El peligro del sol para nuestra piel
Disfrutar del sol tiene beneficios para la salud, pero exponerse sin protección es un riesgo para tu salud

La exposición al sol aporta beneficios como la síntesis de vitamina D, pero hacerlo sin la protección adecuada puede provocar desde quemaduras hasta un envejecimiento prematuro de la piel y aumentar el riesgo de cáncer cutáneo. Conocer cómo actúa la radiación solar es clave para disfrutar del verano de forma segura.
¿Por qué el sol puede dañar la piel?
El principal responsable es la radiación ultravioleta (UV), que llega a la piel de dos formas: los rayos UVB, relacionados con las quemaduras, y los rayos UVA, que penetran más profundamente y aceleran el envejecimiento. Su efecto es acumulativo: cada exposición suma, aunque en el momento no notemos molestias. "El daño solar se va sumando a lo largo de toda la vida, por eso proteger la piel desde la infancia es una de las mejores inversiones en salud", explica el Dr. Leonardo Bascón, especialista en dermatología el Hospital Universitari Quirónsalud Badalona.
¿Qué señales de alarma conviene vigilar?
Conviene revisar la piel con regularidad y prestar atención a los lunares. Una guía sencilla es la regla del ABCDE:
- Asimetría: las dos mitades del lunar no coinciden.
- Bordes irregulares o poco definidos.
- Color desigual o con varios tonos.
- Diámetro superior a 6 mm.
- Evolución: cambios de tamaño, forma o color con el tiempo.
"Ante un lunar que cambia, sangra o no cicatriza, lo prudente es consultar sin esperar", advierte el especialista.
¿Qué personas tienen un mayor riesgo?
Aunque cualquier persona puede sufrir los efectos del sol, existen grupos especialmente vulnerables:
- Niños y adolescentes, por la mayor sensibilidad de su piel.
- Personas con piel clara, ojos claros o abundantes lunares.
- Quienes trabajan o practican deporte al aire libre.

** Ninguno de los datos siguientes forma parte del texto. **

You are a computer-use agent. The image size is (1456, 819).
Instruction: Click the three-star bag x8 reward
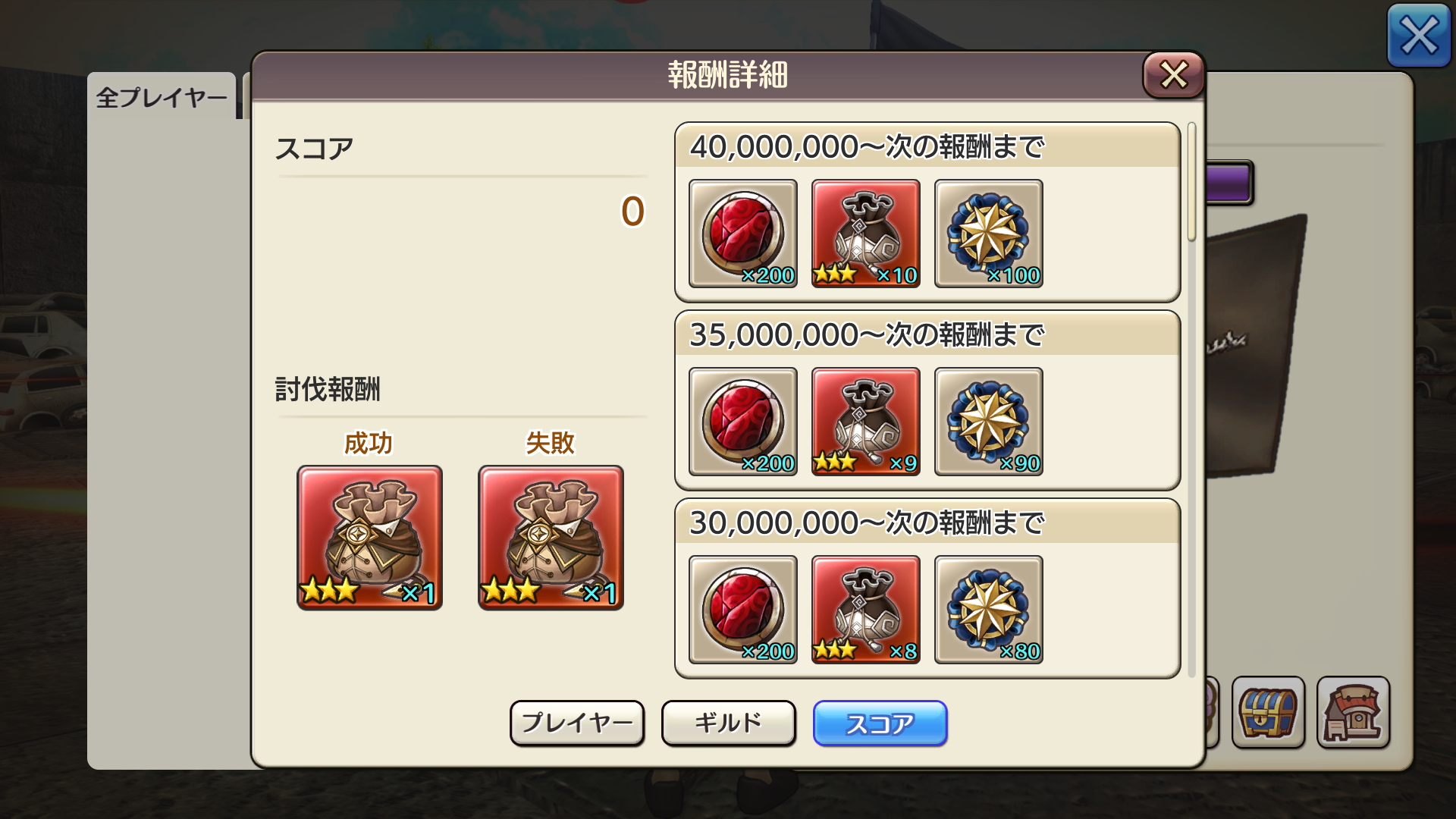865,610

- Personas con antecedentes familiares de cáncer de piel.
- Personas inmunocomprometidas.
"Protegerse del sol no es solo una recomendación para la playa; debe formar parte de la rutina diaria durante todo el verano", señala el profesional.
¿Cómo proteger la piel de forma eficaz?
La prevención sigue siendo la mejor herramienta para evitar los efectos nocivos de la radiación solar. Para ello es recomendable:
- Aplicar un fotoprotector de amplio espectro SPF 50 unos 15 minutos antes de la exposición y renovarlo cada dos horas o tras el baño.
- Evitar el sol durante las horas de mayor intensidad, especialmente entre las 12:00 y las 16:00 horas.
- Buscar la sombra, usar gorra y gafas de sol homologadas.
- Mantener una buena hidratación y buscar zonas de sombra siempre que sea posible.
La radiación UV está presente durante todo el año, también en días nublados, y se refleja en superficies como la nieve, la arena o el agua. "Buena parte de los rayos ultravioleta atraviesa las nubes, por eso la fotoprotección debería ser un hábito diario y no solo de playa", señala el dermatólogo.
¿Cuándo conviene consultar con un dermatólogo?
Es recomendable acudir al especialista si aparece una lesión que no cicatriza, un lunar cambia de tamaño, forma o color, o surge una mancha nueva con un aspecto diferente al resto. Detectar cualquier alteración de forma precoz mejora el pronóstico y facilita un tratamiento menos invasivo.
Recuerda
Disfrutar del sol es compatible con cuidar la piel. La combinación de fotoprotección, hábitos saludables y revisiones dermatológicas cuando sean necesarias permite reducir el riesgo de lesiones y mantener una piel sana a largo plazo. "La mejor quemadura solar es la que nunca llega a producirse", concluye el Dr. Bascón.